Experimental Example 1: Characteristics of MHPC material through microwave heating

The thermal decomposition reaction of thermal analysis (TGA) was measured using a thermogravimeter (TGA/DSC 1, Mettler Toledo) at a temperature range of 100-800 °C and a heating rate of 5 °Cmin ^-1 . Referring to FIG. 3, water molecules evaporated in the initial heating step (< 170 °C), and in the temperature range of 200 - 500 °C, K ₃ C ₆ H ₅ O ₇ reacted with potassium carbonate (K ₂ CO ₃ ) It was confirmed that it was converted into a carbon matrix by carbonization. In addition, it was confirmed that K ₂ CO ₃ was further decomposed into carbon dioxide (CO ₂ ) and potassium oxide (K ₂ O) in a higher temperature range (> 700 °C). Potassium oxide reacts with the carbon in the carbon matrix to form metallic potassium and gaseous carbon monoxide (CO), and the gasification reaction is activated to form a microstructure in the bulk carbon matrix. to form pores. Meso- and macropores are formed in the bulk carbon matrix, and inorganic impurities such as K and K ₂ O are removed by washing with a dilute hydrochloride (HCl) solution to produce a hierarchical porous structure. Unlike conventional furnace heating, microwave treatment for carbonization/activation reaction immediately generates a large amount of CO and CO ₂ gas due to rapid heating rates. These reactant gases change the environmental conditions of the sample, which prevents the carbon from burning out at high temperatures. Therefore, the carbonization/activation reaction of K ₃ C ₆ H ₅ O ₇ can be successfully performed without controlling additional atmospheric components.

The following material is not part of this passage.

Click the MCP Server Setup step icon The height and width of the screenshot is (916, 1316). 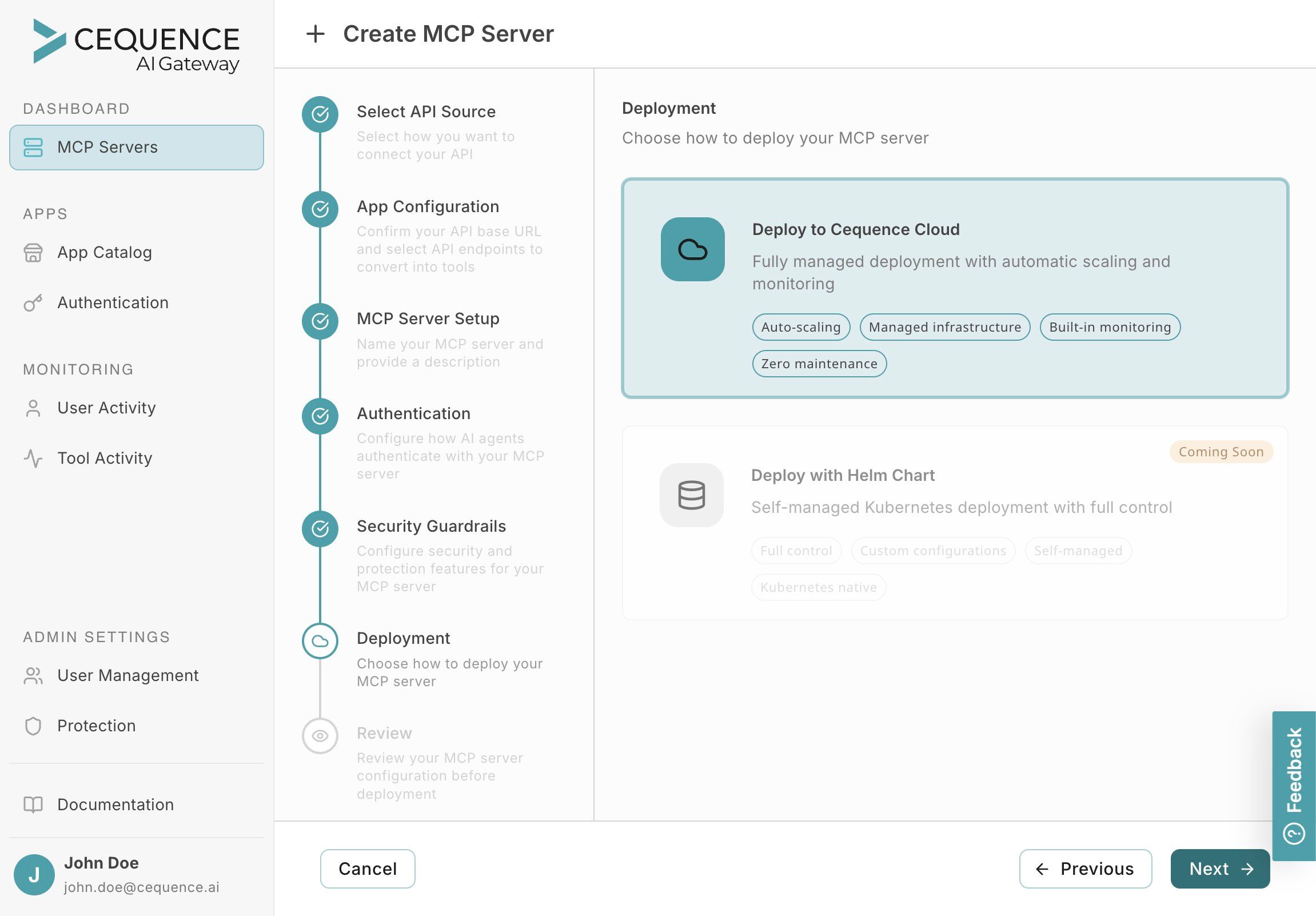pyautogui.click(x=320, y=321)
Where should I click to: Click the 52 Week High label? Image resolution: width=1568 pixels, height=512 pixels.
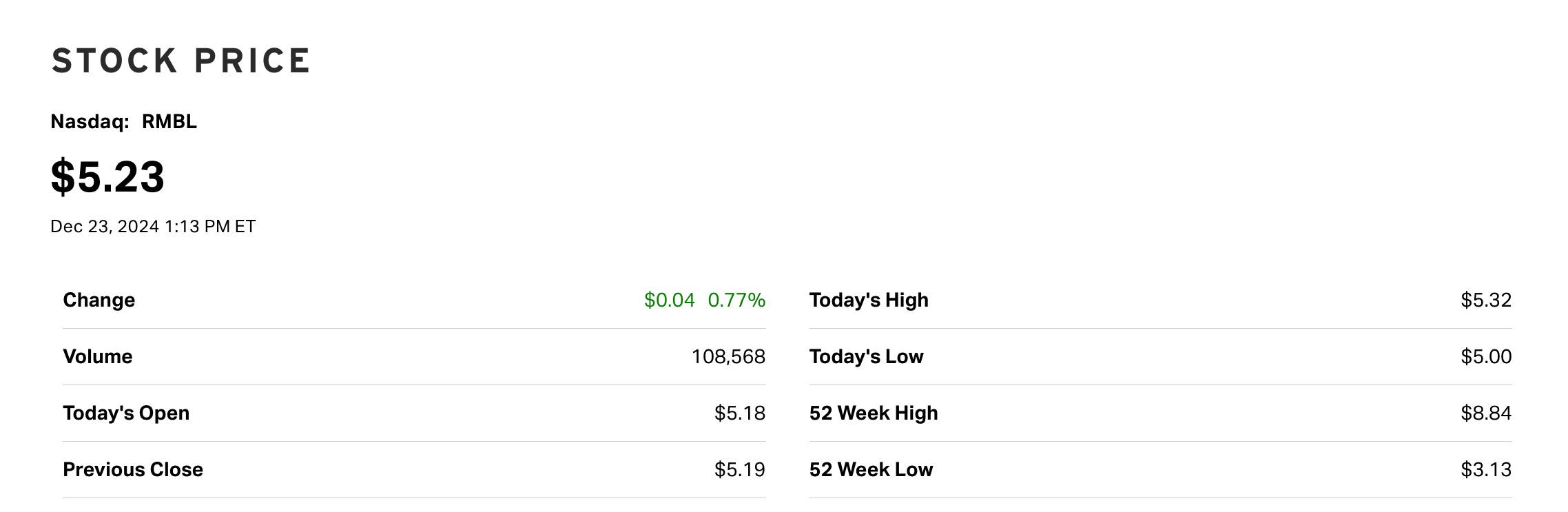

4 is a diagram showing rapid temperature change during the carbonization/activation process. Referring to FIG. 4a, no significant difference was observed between the blank and the sample containing only K ₃ C ₆ H ₅ O ₇ , which indicates that K ₃ C ₆ H ₅ O ₇ does not serve as a heating element by itself. means When the sample with only super p was heated in a microwave, the temperature increased rapidly to 300 °C in 10 seconds. However, since the amount and size of super P is small, it prevents the absorption of any more microwave energy, and the residual oxygen in the chamber causes the sample to burn. As such, the temperature was not increased above 300 °C. For the mixture (K ₃ C ₆ H ₅ O ₇ and Super P) samples, the overall temperature increased from 30 to 300 °C, and soared to 800 °C over 30 seconds (less than 1 minute). During 4 minutes, the overall temperature gradually increased to 1000 °C. It seems that the temperature of the sample could be rapidly increased to 300 °C because the Super P powder dispersed in the organic salt effectively absorbed the microwave energy. Here, thermal decomposition occurs in organic molecular moieties of K ₃ C ₆ H ₅ O ₇ . In this step, K ₃ C ₆ H ₅ O ₇ is decomposed while K ₂ CO ₃ and bulk carbon matrix are formed simultaneously, and the temperature is temporarily maintained because of the endothermic reaction. After that, the temperature increases rapidly again due to the additional absorption of microwave energy by the bulk carbon matrix and super P. And additional carbonization and activation processes occur spontaneously. Additionally, referring to FIG. 4C , turbid CO and CO ₂ gases are explosively generated from the organic molecular moiety of K ₃ C ₆ H ₅ O ₇ within 1 minute under microwave radiation, and during this process glass The chamber is completely filled with the gases.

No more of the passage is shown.